> ABOUT THIS EXERCISE: Using only the records, tally the lines with "column" in them and state that total by itself.

> RECORDED INFORMATION:

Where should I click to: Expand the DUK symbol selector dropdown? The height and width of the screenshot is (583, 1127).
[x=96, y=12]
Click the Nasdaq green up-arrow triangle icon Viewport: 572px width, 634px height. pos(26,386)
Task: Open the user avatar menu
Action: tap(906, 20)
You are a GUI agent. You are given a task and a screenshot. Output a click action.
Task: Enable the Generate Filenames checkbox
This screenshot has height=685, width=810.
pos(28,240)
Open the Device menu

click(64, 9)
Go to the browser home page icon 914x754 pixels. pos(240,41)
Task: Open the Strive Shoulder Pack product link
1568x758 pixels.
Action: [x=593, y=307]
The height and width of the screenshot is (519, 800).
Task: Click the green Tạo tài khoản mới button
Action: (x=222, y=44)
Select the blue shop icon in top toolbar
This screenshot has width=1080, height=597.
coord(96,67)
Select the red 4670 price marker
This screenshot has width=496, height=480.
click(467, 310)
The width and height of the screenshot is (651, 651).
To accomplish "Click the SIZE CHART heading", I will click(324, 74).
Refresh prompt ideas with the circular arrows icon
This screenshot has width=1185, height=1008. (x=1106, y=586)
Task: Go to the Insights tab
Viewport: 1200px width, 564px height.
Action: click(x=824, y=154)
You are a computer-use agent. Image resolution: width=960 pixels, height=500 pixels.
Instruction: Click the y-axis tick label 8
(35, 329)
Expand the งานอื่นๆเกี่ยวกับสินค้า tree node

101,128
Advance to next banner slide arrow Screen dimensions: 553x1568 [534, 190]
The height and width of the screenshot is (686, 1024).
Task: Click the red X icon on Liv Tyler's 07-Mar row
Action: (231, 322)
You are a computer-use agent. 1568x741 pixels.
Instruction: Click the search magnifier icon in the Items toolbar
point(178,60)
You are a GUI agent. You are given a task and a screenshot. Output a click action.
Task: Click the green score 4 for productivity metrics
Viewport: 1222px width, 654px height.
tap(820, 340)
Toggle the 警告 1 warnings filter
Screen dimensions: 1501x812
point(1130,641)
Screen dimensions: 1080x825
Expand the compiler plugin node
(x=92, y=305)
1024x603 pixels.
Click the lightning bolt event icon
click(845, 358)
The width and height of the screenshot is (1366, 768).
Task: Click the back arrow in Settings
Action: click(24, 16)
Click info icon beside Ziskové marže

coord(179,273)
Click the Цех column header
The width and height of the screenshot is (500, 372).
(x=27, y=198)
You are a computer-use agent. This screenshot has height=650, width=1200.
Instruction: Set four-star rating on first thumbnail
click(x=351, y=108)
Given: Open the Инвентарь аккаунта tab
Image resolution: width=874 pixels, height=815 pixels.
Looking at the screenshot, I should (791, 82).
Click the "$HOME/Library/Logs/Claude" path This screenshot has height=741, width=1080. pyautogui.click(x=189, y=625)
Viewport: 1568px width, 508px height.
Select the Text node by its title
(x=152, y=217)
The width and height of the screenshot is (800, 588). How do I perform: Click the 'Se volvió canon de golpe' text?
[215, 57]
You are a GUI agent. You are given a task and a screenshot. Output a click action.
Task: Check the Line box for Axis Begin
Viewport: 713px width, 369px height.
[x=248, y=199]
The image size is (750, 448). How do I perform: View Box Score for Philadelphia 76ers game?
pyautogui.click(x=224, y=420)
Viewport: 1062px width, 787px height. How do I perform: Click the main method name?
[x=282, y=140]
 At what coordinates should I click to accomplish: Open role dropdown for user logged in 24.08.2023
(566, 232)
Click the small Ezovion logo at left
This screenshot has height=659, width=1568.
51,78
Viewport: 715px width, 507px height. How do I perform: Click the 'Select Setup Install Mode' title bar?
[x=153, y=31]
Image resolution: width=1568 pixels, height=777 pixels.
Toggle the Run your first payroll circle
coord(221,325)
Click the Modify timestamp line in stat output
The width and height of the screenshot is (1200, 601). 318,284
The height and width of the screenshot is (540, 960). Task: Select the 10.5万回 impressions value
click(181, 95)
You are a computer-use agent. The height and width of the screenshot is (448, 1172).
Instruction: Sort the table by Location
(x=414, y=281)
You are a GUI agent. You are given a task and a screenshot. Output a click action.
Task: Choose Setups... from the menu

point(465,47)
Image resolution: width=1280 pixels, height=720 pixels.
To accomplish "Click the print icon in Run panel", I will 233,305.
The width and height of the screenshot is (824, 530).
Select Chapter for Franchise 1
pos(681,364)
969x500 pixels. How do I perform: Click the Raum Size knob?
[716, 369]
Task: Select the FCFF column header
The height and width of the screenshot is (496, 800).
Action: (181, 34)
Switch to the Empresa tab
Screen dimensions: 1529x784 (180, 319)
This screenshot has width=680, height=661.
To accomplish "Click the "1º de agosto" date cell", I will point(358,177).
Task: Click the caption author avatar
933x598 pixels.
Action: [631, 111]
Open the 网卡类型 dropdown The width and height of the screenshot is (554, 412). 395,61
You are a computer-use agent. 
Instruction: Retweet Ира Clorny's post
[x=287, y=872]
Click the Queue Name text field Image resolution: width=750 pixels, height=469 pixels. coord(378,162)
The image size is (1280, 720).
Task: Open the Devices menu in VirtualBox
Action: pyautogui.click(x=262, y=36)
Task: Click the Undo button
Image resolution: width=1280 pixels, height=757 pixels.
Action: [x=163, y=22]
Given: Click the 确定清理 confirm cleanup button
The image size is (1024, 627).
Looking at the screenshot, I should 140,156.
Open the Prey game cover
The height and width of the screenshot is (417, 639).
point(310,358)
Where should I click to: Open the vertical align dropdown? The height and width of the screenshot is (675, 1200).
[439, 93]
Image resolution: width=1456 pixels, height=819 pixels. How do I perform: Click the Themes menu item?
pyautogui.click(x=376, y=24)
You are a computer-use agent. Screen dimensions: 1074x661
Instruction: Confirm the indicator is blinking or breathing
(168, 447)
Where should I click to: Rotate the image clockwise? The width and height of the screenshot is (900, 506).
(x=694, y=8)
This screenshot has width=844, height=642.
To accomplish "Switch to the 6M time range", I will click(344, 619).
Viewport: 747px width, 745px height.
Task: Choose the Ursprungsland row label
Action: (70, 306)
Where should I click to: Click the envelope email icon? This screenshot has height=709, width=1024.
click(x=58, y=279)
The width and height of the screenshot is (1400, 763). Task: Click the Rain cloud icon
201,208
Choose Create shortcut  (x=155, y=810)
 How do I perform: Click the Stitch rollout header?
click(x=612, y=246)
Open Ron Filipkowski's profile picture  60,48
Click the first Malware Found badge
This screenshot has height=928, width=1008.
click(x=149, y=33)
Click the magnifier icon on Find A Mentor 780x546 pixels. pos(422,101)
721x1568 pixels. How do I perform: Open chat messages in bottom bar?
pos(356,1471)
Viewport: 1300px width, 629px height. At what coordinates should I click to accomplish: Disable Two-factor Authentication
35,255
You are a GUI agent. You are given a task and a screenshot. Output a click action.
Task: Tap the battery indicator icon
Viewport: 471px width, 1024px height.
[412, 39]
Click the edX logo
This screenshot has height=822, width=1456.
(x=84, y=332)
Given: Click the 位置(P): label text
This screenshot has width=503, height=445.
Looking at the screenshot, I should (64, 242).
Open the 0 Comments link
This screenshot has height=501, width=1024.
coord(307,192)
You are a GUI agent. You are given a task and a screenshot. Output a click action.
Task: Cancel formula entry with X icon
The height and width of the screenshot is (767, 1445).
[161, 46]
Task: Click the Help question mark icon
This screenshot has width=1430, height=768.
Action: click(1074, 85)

> RESULT FOR THIS EXERCISE: 2